[RECORDS FOR THIS EXERCISE Boundary: Start]
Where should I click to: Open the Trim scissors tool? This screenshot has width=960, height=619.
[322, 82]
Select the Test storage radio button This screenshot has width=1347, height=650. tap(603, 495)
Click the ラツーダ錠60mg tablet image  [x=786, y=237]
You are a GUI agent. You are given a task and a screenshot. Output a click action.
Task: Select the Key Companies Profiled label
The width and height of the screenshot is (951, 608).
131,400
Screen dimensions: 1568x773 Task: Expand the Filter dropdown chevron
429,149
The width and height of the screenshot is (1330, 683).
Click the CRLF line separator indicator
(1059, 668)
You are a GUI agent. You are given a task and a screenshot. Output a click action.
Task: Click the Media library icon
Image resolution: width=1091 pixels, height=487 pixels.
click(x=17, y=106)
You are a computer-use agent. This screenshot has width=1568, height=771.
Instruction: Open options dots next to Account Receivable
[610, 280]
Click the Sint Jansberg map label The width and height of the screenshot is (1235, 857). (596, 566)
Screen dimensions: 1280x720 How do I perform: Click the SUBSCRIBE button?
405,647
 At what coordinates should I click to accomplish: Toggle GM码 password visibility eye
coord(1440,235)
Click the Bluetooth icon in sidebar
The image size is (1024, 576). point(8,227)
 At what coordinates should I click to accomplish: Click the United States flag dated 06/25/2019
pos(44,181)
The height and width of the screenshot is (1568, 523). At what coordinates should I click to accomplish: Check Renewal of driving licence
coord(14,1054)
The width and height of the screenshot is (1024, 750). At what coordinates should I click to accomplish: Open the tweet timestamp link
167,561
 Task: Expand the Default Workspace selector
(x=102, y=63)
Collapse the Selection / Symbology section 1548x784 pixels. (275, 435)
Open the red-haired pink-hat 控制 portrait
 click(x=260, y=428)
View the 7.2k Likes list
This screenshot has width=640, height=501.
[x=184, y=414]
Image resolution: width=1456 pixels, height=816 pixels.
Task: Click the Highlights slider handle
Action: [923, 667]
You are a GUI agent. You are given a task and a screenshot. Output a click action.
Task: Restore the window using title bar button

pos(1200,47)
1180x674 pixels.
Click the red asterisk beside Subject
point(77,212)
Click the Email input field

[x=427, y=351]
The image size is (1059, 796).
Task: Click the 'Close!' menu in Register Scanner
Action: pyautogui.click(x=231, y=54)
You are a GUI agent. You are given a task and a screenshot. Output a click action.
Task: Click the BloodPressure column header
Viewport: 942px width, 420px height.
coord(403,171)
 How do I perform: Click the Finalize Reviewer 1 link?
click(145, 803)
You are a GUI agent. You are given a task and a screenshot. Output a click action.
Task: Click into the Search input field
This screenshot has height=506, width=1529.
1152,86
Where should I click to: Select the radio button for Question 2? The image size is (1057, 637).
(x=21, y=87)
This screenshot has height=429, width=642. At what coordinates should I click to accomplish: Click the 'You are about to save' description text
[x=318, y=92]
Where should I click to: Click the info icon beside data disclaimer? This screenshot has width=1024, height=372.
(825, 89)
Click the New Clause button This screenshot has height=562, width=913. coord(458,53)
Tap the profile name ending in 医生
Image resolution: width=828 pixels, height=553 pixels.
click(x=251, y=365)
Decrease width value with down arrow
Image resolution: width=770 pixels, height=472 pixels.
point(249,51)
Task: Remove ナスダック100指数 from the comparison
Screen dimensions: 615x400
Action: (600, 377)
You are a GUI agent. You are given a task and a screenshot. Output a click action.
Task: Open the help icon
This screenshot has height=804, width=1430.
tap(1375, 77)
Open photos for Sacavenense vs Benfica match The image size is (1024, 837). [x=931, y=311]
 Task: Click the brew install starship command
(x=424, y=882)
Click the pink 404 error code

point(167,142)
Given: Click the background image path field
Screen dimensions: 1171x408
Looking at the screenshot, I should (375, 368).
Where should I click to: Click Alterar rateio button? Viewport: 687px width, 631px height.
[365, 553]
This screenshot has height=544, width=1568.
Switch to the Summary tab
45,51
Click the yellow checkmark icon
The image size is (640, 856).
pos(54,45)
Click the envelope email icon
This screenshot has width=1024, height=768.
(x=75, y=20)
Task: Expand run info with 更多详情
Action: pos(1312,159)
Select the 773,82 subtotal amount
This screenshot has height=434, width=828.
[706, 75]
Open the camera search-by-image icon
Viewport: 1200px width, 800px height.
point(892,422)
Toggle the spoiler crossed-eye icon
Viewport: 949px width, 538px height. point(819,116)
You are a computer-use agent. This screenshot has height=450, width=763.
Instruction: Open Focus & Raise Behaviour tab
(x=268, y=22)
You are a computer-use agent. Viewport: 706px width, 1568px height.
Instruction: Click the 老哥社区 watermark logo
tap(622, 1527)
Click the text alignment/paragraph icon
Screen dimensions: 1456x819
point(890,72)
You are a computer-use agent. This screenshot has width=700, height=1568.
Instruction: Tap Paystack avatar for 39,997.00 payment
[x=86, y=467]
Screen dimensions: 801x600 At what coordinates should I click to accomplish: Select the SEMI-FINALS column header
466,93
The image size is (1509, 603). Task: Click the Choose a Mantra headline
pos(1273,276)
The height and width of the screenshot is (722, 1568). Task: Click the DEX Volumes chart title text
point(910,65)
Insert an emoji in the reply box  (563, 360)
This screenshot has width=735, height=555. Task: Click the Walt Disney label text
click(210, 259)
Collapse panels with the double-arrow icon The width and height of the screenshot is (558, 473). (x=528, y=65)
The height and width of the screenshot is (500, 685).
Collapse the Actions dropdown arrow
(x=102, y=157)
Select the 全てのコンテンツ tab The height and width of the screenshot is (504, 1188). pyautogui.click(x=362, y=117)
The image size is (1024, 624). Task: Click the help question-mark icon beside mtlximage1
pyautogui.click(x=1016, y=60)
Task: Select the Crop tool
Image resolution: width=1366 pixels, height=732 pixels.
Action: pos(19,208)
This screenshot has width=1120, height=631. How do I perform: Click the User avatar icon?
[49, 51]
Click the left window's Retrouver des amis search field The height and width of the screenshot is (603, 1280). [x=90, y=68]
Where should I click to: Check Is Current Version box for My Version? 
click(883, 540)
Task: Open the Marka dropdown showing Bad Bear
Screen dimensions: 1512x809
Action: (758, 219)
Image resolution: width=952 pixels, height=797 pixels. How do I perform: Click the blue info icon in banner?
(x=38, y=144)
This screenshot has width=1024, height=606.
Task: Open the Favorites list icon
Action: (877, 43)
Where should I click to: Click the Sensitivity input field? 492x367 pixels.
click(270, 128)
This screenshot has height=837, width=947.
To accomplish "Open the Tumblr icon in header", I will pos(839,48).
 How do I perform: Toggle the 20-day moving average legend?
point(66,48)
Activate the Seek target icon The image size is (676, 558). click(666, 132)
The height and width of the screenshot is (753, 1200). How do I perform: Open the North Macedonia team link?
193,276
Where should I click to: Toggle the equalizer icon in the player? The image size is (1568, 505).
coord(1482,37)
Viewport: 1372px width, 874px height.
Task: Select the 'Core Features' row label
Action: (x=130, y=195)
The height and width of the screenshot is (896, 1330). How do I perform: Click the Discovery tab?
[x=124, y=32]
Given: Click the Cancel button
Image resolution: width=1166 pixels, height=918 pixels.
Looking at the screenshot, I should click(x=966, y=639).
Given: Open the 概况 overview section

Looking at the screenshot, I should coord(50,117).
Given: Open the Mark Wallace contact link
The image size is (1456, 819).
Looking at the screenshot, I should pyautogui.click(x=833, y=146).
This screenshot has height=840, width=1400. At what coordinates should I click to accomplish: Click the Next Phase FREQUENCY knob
[RECORDS FOR THIS EXERCISE Boundary: End]
**ASSIGNED TASK**:
Retype the records that precede this task, keeping them exactly the same.

**EXERCISE RESPONSE**:
Where should I click to: Open the Trim scissors tool? This screenshot has width=960, height=619.
[322, 82]
Select the Test storage radio button This screenshot has width=1347, height=650. tap(603, 495)
Click the ラツーダ錠60mg tablet image  [x=786, y=237]
You are a GUI agent. You are given a task and a screenshot. Output a click action.
Task: Select the Key Companies Profiled label
The width and height of the screenshot is (951, 608).
131,400
Screen dimensions: 1568x773 Task: Expand the Filter dropdown chevron
429,149
The width and height of the screenshot is (1330, 683).
Click the CRLF line separator indicator
(1059, 668)
You are a GUI agent. You are given a task and a screenshot. Output a click action.
Task: Click the Media library icon
Image resolution: width=1091 pixels, height=487 pixels.
click(x=17, y=106)
You are a computer-use agent. This screenshot has width=1568, height=771.
Instruction: Open options dots next to Account Receivable
[610, 280]
Click the Sint Jansberg map label The width and height of the screenshot is (1235, 857). (596, 566)
Screen dimensions: 1280x720 How do I perform: Click the SUBSCRIBE button?
405,647
 At what coordinates should I click to accomplish: Toggle GM码 password visibility eye
coord(1440,235)
Click the Bluetooth icon in sidebar
The image size is (1024, 576). point(8,227)
 At what coordinates should I click to accomplish: Click the United States flag dated 06/25/2019
pos(44,181)
The height and width of the screenshot is (1568, 523). At what coordinates should I click to accomplish: Check Renewal of driving licence
coord(14,1054)
The width and height of the screenshot is (1024, 750). At what coordinates should I click to accomplish: Open the tweet timestamp link
167,561
 Task: Expand the Default Workspace selector
(x=102, y=63)
Collapse the Selection / Symbology section 1548x784 pixels. (275, 435)
Open the red-haired pink-hat 控制 portrait
 click(x=260, y=428)
View the 7.2k Likes list
This screenshot has width=640, height=501.
[x=184, y=414]
Image resolution: width=1456 pixels, height=816 pixels.
Task: Click the Highlights slider handle
Action: [923, 667]
You are a GUI agent. You are given a task and a screenshot. Output a click action.
Task: Restore the window using title bar button

pos(1200,47)
1180x674 pixels.
Click the red asterisk beside Subject
point(77,212)
Click the Email input field

[x=427, y=351]
The image size is (1059, 796).
Task: Click the 'Close!' menu in Register Scanner
Action: pyautogui.click(x=231, y=54)
You are a GUI agent. You are given a task and a screenshot. Output a click action.
Task: Click the BloodPressure column header
Viewport: 942px width, 420px height.
coord(403,171)
 How do I perform: Click the Finalize Reviewer 1 link?
click(145, 803)
You are a GUI agent. You are given a task and a screenshot. Output a click action.
Task: Click into the Search input field
This screenshot has height=506, width=1529.
1152,86
Where should I click to: Select the radio button for Question 2? The image size is (1057, 637).
(x=21, y=87)
This screenshot has height=429, width=642. At what coordinates should I click to accomplish: Click the 'You are about to save' description text
[x=318, y=92]
Where should I click to: Click the info icon beside data disclaimer? This screenshot has width=1024, height=372.
(825, 89)
Click the New Clause button This screenshot has height=562, width=913. coord(458,53)
Tap the profile name ending in 医生
Image resolution: width=828 pixels, height=553 pixels.
click(x=251, y=365)
Decrease width value with down arrow
Image resolution: width=770 pixels, height=472 pixels.
point(249,51)
Task: Remove ナスダック100指数 from the comparison
Screen dimensions: 615x400
Action: (600, 377)
You are a GUI agent. You are given a task and a screenshot. Output a click action.
Task: Open the help icon
This screenshot has height=804, width=1430.
tap(1375, 77)
Open photos for Sacavenense vs Benfica match The image size is (1024, 837). [x=931, y=311]
 Task: Click the brew install starship command
(x=424, y=882)
Click the pink 404 error code

point(167,142)
Given: Click the background image path field
Screen dimensions: 1171x408
Looking at the screenshot, I should (375, 368).
Where should I click to: Click Alterar rateio button? Viewport: 687px width, 631px height.
[365, 553]
This screenshot has height=544, width=1568.
Switch to the Summary tab
45,51
Click the yellow checkmark icon
The image size is (640, 856).
pos(54,45)
Click the envelope email icon
This screenshot has width=1024, height=768.
(x=75, y=20)
Task: Expand run info with 更多详情
Action: pos(1312,159)
Select the 773,82 subtotal amount
This screenshot has height=434, width=828.
[706, 75]
Open the camera search-by-image icon
Viewport: 1200px width, 800px height.
point(892,422)
Toggle the spoiler crossed-eye icon
Viewport: 949px width, 538px height. point(819,116)
You are a computer-use agent. This screenshot has height=450, width=763.
Instruction: Open Focus & Raise Behaviour tab
(x=268, y=22)
You are a computer-use agent. Viewport: 706px width, 1568px height.
Instruction: Click the 老哥社区 watermark logo
tap(622, 1527)
Click the text alignment/paragraph icon
Screen dimensions: 1456x819
point(890,72)
You are a computer-use agent. This screenshot has width=700, height=1568.
Instruction: Tap Paystack avatar for 39,997.00 payment
[x=86, y=467]
Screen dimensions: 801x600 At what coordinates should I click to accomplish: Select the SEMI-FINALS column header
466,93
The image size is (1509, 603). Task: Click the Choose a Mantra headline
pos(1273,276)
The height and width of the screenshot is (722, 1568). Task: Click the DEX Volumes chart title text
point(910,65)
Insert an emoji in the reply box  (563, 360)
This screenshot has width=735, height=555. Task: Click the Walt Disney label text
click(210, 259)
Collapse panels with the double-arrow icon The width and height of the screenshot is (558, 473). (x=528, y=65)
The height and width of the screenshot is (500, 685).
Collapse the Actions dropdown arrow
(x=102, y=157)
Select the 全てのコンテンツ tab The height and width of the screenshot is (504, 1188). pyautogui.click(x=362, y=117)
The image size is (1024, 624). Task: Click the help question-mark icon beside mtlximage1
pyautogui.click(x=1016, y=60)
Task: Select the Crop tool
Image resolution: width=1366 pixels, height=732 pixels.
Action: pos(19,208)
This screenshot has width=1120, height=631. How do I perform: Click the User avatar icon?
[49, 51]
Click the left window's Retrouver des amis search field The height and width of the screenshot is (603, 1280). [x=90, y=68]
Where should I click to: Check Is Current Version box for My Version? 
click(883, 540)
Task: Open the Marka dropdown showing Bad Bear
Screen dimensions: 1512x809
Action: (758, 219)
Image resolution: width=952 pixels, height=797 pixels. How do I perform: Click the blue info icon in banner?
(x=38, y=144)
This screenshot has width=1024, height=606.
Task: Open the Favorites list icon
Action: (877, 43)
Where should I click to: Click the Sensitivity input field? 492x367 pixels.
click(270, 128)
This screenshot has height=837, width=947.
To accomplish "Open the Tumblr icon in header", I will pos(839,48).
 How do I perform: Toggle the 20-day moving average legend?
point(66,48)
Activate the Seek target icon The image size is (676, 558). click(666, 132)
The height and width of the screenshot is (753, 1200). How do I perform: Open the North Macedonia team link?
193,276
Where should I click to: Toggle the equalizer icon in the player? The image size is (1568, 505).
coord(1482,37)
Viewport: 1372px width, 874px height.
Task: Select the 'Core Features' row label
Action: (x=130, y=195)
The height and width of the screenshot is (896, 1330). How do I perform: Click the Discovery tab?
[x=124, y=32]
Given: Click the Cancel button
Image resolution: width=1166 pixels, height=918 pixels.
Looking at the screenshot, I should click(x=966, y=639).
Given: Open the 概况 overview section

Looking at the screenshot, I should coord(50,117).
Given: Open the Mark Wallace contact link
The image size is (1456, 819).
Looking at the screenshot, I should pyautogui.click(x=833, y=146).
This screenshot has height=840, width=1400. At what coordinates should I click to accomplish: Click the Next Phase FREQUENCY knob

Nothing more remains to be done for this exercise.